La concesión del Nobel a Dylan es un grito desesperado para que la literatura vuelva a las calles, se baje de los pedestales de la academia y de la alta crítica literaria, se quite de una vez los puritanismos conservadores y arcaicos que la están matando. Es un intento feliz que pretende que la literatura vuelva al bello y generoso espacio de la amistad y no de la reverencia. Lo increíble de la poesía es, justamente, su poder: alcanzar el silencio en la precisa y feroz intensidad de un poema. Para eso, otros requieren cientos y cientos de páginas.

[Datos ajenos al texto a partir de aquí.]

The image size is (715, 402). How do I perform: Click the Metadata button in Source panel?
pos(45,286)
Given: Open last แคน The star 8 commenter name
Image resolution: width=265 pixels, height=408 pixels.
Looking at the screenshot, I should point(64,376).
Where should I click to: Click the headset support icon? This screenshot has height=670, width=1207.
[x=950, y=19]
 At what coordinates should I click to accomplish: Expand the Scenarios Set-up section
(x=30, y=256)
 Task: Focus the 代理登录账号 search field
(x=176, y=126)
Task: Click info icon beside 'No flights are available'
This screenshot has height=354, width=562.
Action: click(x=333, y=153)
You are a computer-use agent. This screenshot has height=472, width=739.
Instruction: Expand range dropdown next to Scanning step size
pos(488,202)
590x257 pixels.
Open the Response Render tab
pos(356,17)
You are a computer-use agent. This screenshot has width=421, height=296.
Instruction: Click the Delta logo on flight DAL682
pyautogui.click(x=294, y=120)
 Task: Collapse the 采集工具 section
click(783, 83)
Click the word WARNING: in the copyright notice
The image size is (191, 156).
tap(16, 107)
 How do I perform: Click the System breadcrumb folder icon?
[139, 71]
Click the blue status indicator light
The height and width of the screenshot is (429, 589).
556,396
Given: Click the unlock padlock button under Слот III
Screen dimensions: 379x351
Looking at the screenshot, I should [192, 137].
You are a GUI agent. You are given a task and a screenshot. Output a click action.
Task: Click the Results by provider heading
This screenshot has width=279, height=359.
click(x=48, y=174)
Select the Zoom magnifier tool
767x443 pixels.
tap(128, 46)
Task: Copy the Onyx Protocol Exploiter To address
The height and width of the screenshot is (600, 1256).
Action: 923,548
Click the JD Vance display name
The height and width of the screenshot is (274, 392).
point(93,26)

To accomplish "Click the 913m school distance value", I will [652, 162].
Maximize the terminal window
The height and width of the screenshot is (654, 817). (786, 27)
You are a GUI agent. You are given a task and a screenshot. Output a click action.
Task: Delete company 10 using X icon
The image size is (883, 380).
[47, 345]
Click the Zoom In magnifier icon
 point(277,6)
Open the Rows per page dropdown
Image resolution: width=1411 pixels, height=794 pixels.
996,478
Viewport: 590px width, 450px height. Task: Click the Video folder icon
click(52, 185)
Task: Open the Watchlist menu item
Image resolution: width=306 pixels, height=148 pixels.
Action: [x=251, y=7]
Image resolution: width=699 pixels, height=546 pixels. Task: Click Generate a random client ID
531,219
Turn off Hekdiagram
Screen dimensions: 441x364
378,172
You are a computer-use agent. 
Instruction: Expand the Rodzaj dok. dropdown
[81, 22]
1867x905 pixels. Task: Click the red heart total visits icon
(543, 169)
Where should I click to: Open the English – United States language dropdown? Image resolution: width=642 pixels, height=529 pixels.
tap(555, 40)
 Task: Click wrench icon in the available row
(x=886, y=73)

Decir que Dylan no merecía el premio y cuestionar su condición de escritor es desconocer que la literatura no es otra cosa que la palabra, la fiesta y desolación de la palabra, la celebración del poder creador del lenguaje. Dylan con la palabra logró un fenómeno cultural que trazó el siglo XX pero luego logró algo mucho más inmenso y milagroso: hizo que las palabras nos hagan compañía en la soledad de la existencia y nos regalen la paz y la certeza de que no estamos solos porque al tener las palabras tenemos el silencio que es, para suerte nuestra, la materia prima del universo, el mayor poder creador y el lugar al que volveremos, algún día, con la muerte o el amor.

Entonces recuerdo lo que me dijo Rodrigo Fresán y me digo a mí mismo: Sí, somos bastante privilegiados porque nuestras humildes vidas han coincidido con la de Bob Dylan.